Preventing and treating tick bites

Caring For Our Kids

It is tick season in East Tennessee. Ticks can be found nearly everywhere and can carry harmful germs which can make us sick. If you spot a tick on your child, don’t panic. However, removing it properly is important.

Rocky Mountain Spotted Fever is the most common tick-borne illness seen at the Children’s Hospital emergency room, according to Children’s Hospital’s Dr. Shannon Cohen. While Lyme Disease is also seen, it is much less common.

Signs and symptoms of tick-borne illness include a red dot-like rash with Rocky Mountain Spotted Fever or a bulls-eye shaped rash for Lyme Disease, ,Cohen said. Flu-like symptoms, including fever, fatigue, headache, vomiting and muscle and joint aches are also signs of a tick-borne illness.
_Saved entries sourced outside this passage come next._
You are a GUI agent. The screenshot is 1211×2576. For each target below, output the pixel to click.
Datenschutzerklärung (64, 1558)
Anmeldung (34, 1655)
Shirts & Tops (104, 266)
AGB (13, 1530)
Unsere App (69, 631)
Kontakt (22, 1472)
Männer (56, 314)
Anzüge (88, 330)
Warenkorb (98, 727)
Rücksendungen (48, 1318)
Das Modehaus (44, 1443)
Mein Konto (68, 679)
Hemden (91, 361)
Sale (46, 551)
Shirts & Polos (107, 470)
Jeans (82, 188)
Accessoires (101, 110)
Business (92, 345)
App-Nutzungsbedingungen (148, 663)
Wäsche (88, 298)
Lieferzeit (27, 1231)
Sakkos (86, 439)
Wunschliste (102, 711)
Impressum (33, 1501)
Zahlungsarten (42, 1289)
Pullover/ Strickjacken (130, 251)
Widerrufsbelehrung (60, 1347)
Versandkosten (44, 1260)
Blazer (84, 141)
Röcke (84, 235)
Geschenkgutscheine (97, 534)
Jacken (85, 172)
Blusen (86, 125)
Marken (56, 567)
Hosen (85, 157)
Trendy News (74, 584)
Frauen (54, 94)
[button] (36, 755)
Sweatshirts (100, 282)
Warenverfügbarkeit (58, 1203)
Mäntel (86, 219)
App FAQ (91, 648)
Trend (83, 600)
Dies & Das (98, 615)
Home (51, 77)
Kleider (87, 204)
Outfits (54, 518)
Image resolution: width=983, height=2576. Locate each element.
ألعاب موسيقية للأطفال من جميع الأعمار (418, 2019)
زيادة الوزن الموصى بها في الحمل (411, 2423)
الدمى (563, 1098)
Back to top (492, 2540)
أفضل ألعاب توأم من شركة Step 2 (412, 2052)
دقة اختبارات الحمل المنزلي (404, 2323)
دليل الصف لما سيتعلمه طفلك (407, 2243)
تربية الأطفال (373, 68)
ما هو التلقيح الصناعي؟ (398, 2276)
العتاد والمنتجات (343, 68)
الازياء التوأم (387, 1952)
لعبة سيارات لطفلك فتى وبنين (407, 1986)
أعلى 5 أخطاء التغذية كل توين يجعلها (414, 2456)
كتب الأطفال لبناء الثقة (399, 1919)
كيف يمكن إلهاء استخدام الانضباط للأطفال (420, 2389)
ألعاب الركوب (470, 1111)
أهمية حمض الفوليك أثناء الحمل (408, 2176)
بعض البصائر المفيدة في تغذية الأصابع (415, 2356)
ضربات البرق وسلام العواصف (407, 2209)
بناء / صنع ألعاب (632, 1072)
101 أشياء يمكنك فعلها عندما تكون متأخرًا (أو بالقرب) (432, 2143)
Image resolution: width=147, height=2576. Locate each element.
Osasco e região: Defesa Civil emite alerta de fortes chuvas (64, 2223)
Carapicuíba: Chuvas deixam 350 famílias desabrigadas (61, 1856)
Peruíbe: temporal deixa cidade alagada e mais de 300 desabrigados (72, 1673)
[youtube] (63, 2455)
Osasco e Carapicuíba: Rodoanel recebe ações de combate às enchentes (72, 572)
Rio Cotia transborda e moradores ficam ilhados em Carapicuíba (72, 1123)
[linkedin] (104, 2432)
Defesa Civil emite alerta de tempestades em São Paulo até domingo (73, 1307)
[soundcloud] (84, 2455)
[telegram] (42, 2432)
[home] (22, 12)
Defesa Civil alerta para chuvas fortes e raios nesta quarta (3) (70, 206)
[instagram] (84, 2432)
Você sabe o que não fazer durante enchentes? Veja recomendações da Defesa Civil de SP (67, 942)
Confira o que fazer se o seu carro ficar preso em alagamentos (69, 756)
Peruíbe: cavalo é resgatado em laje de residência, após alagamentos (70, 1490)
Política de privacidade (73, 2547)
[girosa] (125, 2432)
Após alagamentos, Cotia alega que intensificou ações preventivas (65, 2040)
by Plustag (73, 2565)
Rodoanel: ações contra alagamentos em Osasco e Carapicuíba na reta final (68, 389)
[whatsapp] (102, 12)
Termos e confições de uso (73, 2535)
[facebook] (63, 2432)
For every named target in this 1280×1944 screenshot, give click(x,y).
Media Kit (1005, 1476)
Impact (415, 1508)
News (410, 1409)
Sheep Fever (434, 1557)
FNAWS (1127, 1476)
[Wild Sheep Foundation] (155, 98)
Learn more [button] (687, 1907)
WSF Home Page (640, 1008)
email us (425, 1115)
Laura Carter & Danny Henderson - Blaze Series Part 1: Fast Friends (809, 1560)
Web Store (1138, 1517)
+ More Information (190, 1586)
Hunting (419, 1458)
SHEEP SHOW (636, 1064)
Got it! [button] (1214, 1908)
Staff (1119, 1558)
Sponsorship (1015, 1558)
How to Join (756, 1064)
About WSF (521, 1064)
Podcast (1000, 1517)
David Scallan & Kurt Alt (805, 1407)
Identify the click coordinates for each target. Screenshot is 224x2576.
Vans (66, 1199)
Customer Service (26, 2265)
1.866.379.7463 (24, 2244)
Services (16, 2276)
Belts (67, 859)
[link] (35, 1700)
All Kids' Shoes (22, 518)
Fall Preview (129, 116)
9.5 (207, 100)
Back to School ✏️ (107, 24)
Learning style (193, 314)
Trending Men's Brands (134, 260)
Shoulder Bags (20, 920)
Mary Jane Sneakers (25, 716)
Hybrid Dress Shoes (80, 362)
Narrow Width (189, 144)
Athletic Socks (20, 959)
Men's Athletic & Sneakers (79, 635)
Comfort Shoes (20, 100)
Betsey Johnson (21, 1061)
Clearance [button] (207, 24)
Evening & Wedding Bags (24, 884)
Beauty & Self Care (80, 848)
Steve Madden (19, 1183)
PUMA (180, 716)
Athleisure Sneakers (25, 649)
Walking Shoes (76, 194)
To remove a tick, follow these four steps:

  1. Use tweezers to grasp tick firmly at head or mouth next to the skin
  2. Pull firmly and steadily until tick lets go of skin (straight up and out)
  3. Wash hands and area of bite with soap and water.
  4. Swab bite site with alcohol.

Never twist the tick or rock from side to side while removing with tweezers — part of the tick can remain in the skin. And never use petroleum jelly or a hot match to kill and remove a tick. These methods don’t get the tick off the skin and can actually cause it to burrow deeper and release more saliva.

Use tick repellent for clothes or skin and always follow instructions for safe application. Never use on infants. Finally, after being outdoors, always check for ticks, change clothes and take a shower.